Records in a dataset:
================================

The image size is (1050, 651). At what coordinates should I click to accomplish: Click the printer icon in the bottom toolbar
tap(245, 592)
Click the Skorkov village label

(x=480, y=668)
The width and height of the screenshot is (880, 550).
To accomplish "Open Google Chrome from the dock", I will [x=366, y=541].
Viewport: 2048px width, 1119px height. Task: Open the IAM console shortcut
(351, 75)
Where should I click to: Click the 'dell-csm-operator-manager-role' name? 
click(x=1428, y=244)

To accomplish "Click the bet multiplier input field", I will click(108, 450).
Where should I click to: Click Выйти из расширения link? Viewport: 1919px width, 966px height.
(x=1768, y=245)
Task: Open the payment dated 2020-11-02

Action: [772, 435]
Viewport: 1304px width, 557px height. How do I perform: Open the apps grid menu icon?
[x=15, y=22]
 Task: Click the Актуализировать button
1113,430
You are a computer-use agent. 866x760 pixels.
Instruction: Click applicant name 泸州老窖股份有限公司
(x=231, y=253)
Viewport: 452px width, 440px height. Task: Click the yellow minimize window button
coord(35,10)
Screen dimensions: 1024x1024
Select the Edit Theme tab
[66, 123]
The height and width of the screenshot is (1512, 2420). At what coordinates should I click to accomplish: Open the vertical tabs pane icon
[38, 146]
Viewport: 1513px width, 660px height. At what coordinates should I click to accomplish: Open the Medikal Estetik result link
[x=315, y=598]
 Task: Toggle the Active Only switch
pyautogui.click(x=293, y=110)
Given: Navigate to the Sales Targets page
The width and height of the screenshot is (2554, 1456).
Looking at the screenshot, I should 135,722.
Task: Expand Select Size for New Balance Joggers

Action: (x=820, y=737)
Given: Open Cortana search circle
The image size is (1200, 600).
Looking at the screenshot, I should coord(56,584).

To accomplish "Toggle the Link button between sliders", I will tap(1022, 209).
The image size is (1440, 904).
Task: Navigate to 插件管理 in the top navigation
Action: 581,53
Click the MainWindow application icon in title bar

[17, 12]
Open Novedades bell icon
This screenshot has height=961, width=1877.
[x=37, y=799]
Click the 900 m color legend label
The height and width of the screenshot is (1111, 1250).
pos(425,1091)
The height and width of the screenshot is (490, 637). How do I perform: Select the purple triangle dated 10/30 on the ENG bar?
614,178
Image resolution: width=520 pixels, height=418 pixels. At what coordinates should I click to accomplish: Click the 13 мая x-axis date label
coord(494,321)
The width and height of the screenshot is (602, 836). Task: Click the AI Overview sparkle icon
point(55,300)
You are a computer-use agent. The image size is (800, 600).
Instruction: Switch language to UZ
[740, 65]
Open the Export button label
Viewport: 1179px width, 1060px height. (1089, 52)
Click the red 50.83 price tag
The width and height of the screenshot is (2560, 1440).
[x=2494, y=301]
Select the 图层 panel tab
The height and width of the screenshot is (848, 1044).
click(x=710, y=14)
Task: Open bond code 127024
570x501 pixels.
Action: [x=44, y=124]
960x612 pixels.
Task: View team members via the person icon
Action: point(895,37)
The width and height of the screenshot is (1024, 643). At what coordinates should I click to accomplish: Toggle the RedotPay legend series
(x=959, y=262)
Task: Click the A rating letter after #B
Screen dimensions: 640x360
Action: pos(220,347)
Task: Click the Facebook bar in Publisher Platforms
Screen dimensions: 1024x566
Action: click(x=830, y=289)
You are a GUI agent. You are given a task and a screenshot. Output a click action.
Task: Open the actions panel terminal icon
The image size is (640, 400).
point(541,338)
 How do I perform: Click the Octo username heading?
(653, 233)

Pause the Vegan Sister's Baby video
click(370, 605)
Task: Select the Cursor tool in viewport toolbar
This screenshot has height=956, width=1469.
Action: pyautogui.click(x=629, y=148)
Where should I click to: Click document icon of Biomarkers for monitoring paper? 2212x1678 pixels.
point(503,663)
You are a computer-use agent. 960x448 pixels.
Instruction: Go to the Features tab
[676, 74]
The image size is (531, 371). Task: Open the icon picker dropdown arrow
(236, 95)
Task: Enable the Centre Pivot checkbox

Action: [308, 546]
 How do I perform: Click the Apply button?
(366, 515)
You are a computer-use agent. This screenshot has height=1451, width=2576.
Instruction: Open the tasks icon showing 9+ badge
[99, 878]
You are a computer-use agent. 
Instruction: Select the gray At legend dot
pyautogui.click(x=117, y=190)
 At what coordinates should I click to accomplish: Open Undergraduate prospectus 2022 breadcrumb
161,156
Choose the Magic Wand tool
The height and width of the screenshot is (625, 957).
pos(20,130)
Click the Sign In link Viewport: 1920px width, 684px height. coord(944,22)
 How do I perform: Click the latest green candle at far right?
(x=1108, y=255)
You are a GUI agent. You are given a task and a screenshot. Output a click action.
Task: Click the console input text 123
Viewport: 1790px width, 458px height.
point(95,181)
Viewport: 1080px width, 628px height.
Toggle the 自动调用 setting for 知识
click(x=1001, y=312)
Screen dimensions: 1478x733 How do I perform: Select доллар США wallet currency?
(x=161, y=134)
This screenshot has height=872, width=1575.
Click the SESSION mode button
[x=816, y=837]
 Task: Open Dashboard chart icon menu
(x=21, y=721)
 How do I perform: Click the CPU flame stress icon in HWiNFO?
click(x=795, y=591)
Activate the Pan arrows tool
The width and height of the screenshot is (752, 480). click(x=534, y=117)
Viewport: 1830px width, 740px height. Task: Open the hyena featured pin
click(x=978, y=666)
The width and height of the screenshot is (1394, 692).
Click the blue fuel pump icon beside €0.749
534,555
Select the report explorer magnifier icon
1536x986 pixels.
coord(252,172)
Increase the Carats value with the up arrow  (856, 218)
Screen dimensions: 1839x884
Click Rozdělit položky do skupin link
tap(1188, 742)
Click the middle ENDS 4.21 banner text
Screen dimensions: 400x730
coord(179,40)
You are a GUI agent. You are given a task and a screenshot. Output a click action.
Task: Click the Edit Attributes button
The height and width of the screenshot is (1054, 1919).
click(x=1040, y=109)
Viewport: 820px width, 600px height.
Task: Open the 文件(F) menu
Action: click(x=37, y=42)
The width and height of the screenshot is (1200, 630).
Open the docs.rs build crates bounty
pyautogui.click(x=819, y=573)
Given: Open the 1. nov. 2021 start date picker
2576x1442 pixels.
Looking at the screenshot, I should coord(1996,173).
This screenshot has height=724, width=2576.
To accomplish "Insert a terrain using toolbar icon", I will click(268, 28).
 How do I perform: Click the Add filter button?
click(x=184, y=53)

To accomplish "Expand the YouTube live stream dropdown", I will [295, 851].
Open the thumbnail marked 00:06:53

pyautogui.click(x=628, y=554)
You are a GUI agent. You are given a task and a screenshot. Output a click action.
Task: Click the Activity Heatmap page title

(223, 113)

================================

→ Exercise requirements
Return all of the data above line for line, without altering any character.

→ Solution to this exercise
The image size is (1050, 651). At what coordinates should I click to accomplish: Click the printer icon in the bottom toolbar
tap(245, 592)
Click the Skorkov village label

(x=480, y=668)
The width and height of the screenshot is (880, 550).
To accomplish "Open Google Chrome from the dock", I will [x=366, y=541].
Viewport: 2048px width, 1119px height. Task: Open the IAM console shortcut
(351, 75)
Where should I click to: Click the 'dell-csm-operator-manager-role' name? 
click(x=1428, y=244)

To accomplish "Click the bet multiplier input field", I will click(108, 450).
Where should I click to: Click Выйти из расширения link? Viewport: 1919px width, 966px height.
(x=1768, y=245)
Task: Open the payment dated 2020-11-02

Action: [772, 435]
Viewport: 1304px width, 557px height. How do I perform: Open the apps grid menu icon?
[x=15, y=22]
 Task: Click the Актуализировать button
1113,430
You are a computer-use agent. 866x760 pixels.
Instruction: Click applicant name 泸州老窖股份有限公司
(x=231, y=253)
Viewport: 452px width, 440px height. Task: Click the yellow minimize window button
coord(35,10)
Screen dimensions: 1024x1024
Select the Edit Theme tab
[66, 123]
The height and width of the screenshot is (1512, 2420). At what coordinates should I click to accomplish: Open the vertical tabs pane icon
[38, 146]
Viewport: 1513px width, 660px height. At what coordinates should I click to accomplish: Open the Medikal Estetik result link
[x=315, y=598]
 Task: Toggle the Active Only switch
pyautogui.click(x=293, y=110)
Given: Navigate to the Sales Targets page
The width and height of the screenshot is (2554, 1456).
Looking at the screenshot, I should 135,722.
Task: Expand Select Size for New Balance Joggers

Action: (x=820, y=737)
Given: Open Cortana search circle
The image size is (1200, 600).
Looking at the screenshot, I should coord(56,584).

To accomplish "Toggle the Link button between sliders", I will tap(1022, 209).
The image size is (1440, 904).
Task: Navigate to 插件管理 in the top navigation
Action: 581,53
Click the MainWindow application icon in title bar

[17, 12]
Open Novedades bell icon
This screenshot has height=961, width=1877.
[x=37, y=799]
Click the 900 m color legend label
The height and width of the screenshot is (1111, 1250).
pos(425,1091)
The height and width of the screenshot is (490, 637). How do I perform: Select the purple triangle dated 10/30 on the ENG bar?
614,178
Image resolution: width=520 pixels, height=418 pixels. At what coordinates should I click to accomplish: Click the 13 мая x-axis date label
coord(494,321)
The width and height of the screenshot is (602, 836). Task: Click the AI Overview sparkle icon
point(55,300)
You are a computer-use agent. The image size is (800, 600).
Instruction: Switch language to UZ
[740, 65]
Open the Export button label
Viewport: 1179px width, 1060px height. (1089, 52)
Click the red 50.83 price tag
The width and height of the screenshot is (2560, 1440).
[x=2494, y=301]
Select the 图层 panel tab
The height and width of the screenshot is (848, 1044).
click(x=710, y=14)
Task: Open bond code 127024
570x501 pixels.
Action: [x=44, y=124]
960x612 pixels.
Task: View team members via the person icon
Action: point(895,37)
The width and height of the screenshot is (1024, 643). At what coordinates should I click to accomplish: Toggle the RedotPay legend series
(x=959, y=262)
Task: Click the A rating letter after #B
Screen dimensions: 640x360
Action: pos(220,347)
Task: Click the Facebook bar in Publisher Platforms
Screen dimensions: 1024x566
Action: click(x=830, y=289)
You are a GUI agent. You are given a task and a screenshot. Output a click action.
Task: Open the actions panel terminal icon
The image size is (640, 400).
point(541,338)
 How do I perform: Click the Octo username heading?
(653, 233)

Pause the Vegan Sister's Baby video
click(370, 605)
Task: Select the Cursor tool in viewport toolbar
This screenshot has height=956, width=1469.
Action: pyautogui.click(x=629, y=148)
Where should I click to: Click document icon of Biomarkers for monitoring paper? 2212x1678 pixels.
point(503,663)
You are a computer-use agent. 960x448 pixels.
Instruction: Go to the Features tab
[676, 74]
The image size is (531, 371). Task: Open the icon picker dropdown arrow
(236, 95)
Task: Enable the Centre Pivot checkbox

Action: [308, 546]
 How do I perform: Click the Apply button?
(366, 515)
You are a computer-use agent. This screenshot has height=1451, width=2576.
Instruction: Open the tasks icon showing 9+ badge
[99, 878]
You are a computer-use agent. 
Instruction: Select the gray At legend dot
pyautogui.click(x=117, y=190)
 At what coordinates should I click to accomplish: Open Undergraduate prospectus 2022 breadcrumb
161,156
Choose the Magic Wand tool
The height and width of the screenshot is (625, 957).
pos(20,130)
Click the Sign In link Viewport: 1920px width, 684px height. coord(944,22)
 How do I perform: Click the latest green candle at far right?
(x=1108, y=255)
You are a GUI agent. You are given a task and a screenshot. Output a click action.
Task: Click the console input text 123
Viewport: 1790px width, 458px height.
point(95,181)
Viewport: 1080px width, 628px height.
Toggle the 自动调用 setting for 知识
click(x=1001, y=312)
Screen dimensions: 1478x733 How do I perform: Select доллар США wallet currency?
(x=161, y=134)
This screenshot has height=872, width=1575.
Click the SESSION mode button
[x=816, y=837]
 Task: Open Dashboard chart icon menu
(x=21, y=721)
 How do I perform: Click the CPU flame stress icon in HWiNFO?
click(x=795, y=591)
Activate the Pan arrows tool
The width and height of the screenshot is (752, 480). click(x=534, y=117)
Viewport: 1830px width, 740px height. Task: Open the hyena featured pin
click(x=978, y=666)
The width and height of the screenshot is (1394, 692).
Click the blue fuel pump icon beside €0.749
534,555
Select the report explorer magnifier icon
1536x986 pixels.
coord(252,172)
Increase the Carats value with the up arrow  (856, 218)
Screen dimensions: 1839x884
Click Rozdělit položky do skupin link
tap(1188, 742)
Click the middle ENDS 4.21 banner text
Screen dimensions: 400x730
coord(179,40)
You are a GUI agent. You are given a task and a screenshot. Output a click action.
Task: Click the Edit Attributes button
The height and width of the screenshot is (1054, 1919).
click(x=1040, y=109)
Viewport: 820px width, 600px height.
Task: Open the 文件(F) menu
Action: click(x=37, y=42)
The width and height of the screenshot is (1200, 630).
Open the docs.rs build crates bounty
pyautogui.click(x=819, y=573)
Given: Open the 1. nov. 2021 start date picker
2576x1442 pixels.
Looking at the screenshot, I should coord(1996,173).
This screenshot has height=724, width=2576.
To accomplish "Insert a terrain using toolbar icon", I will click(268, 28).
 How do I perform: Click the Add filter button?
click(x=184, y=53)

To accomplish "Expand the YouTube live stream dropdown", I will [295, 851].
Open the thumbnail marked 00:06:53

pyautogui.click(x=628, y=554)
You are a GUI agent. You are given a task and a screenshot. Output a click action.
Task: Click the Activity Heatmap page title

(223, 113)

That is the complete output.